Toronto record label

Optical Sounds is a Toronto based record label that was launched in 2008 by brothers Robert and Richard Gibson.

The label is focused on a community of underground bands with broad psychedelic influences with The Embassy Bar in Kensington Market serving as a common meeting place for the musicians.

Optical Sounds operates without contracts or employees and the organization's main focus is on community based events rather than record releases. The name Optical Sounds was taken from a track by the 1960s LA psych rock group The Human Expression. It is distributed in Canada by the Outside Music group.

Optical Sounds' roster has included Action Makes, The Auras, B17, The BB Guns, Bodies That Matter, The Disraelis, The Hoa Hoa's, The Flowers of Hell including Odes and "O", Magic Shoppe, Mimico, Ostrich Tuning, Planet Creature, Postcards, Sounds Around, Sun Stone Revolvers, Tess Parks, Twist, The Veldt, and Your 33 Black Angels.

The label's 2012 compilation Psych Pop From Toronto was curated by Spacemen 3's Will Carruthers and reached the Top 20 of the Canadian campus radio charts.

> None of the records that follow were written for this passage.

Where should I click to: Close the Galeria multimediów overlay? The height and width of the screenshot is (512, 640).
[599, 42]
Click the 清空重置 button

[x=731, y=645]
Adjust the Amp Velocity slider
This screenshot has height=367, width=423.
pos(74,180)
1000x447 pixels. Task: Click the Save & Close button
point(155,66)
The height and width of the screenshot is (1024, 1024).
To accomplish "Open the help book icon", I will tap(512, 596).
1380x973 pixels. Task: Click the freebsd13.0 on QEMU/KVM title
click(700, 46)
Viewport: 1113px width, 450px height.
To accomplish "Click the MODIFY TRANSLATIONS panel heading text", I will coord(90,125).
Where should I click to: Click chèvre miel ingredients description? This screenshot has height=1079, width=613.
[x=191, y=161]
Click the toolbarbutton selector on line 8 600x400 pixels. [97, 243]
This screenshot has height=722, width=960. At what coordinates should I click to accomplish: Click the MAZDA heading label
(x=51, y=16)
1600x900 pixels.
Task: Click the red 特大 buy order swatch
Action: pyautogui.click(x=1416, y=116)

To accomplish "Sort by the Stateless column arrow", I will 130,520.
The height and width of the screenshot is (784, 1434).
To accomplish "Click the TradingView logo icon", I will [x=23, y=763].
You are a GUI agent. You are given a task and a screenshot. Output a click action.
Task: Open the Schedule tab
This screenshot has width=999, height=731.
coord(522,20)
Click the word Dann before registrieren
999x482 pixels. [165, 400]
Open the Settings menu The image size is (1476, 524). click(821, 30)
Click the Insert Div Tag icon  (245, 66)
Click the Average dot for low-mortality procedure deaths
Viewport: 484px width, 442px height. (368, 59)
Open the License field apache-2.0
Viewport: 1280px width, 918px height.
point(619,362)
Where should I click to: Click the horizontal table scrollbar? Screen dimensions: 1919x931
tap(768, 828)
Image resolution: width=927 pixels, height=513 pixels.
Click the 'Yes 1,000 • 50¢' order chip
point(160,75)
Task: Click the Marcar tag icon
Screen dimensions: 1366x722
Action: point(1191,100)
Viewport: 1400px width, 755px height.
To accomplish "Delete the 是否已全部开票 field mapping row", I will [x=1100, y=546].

The label and its artists have showcased at Canadian Music Week, North by Northeast, and South by Southwest.

==Media==

The label's releases and artists have appeared in media including Pitchfork, the Financial Times, The Guardian, The Quietus, Noisey/Vice, Exclaim!, Drowned In Sound, Now Magazine and on the cover of Eye Weekly, along with numerous music blogs and campus radio stations.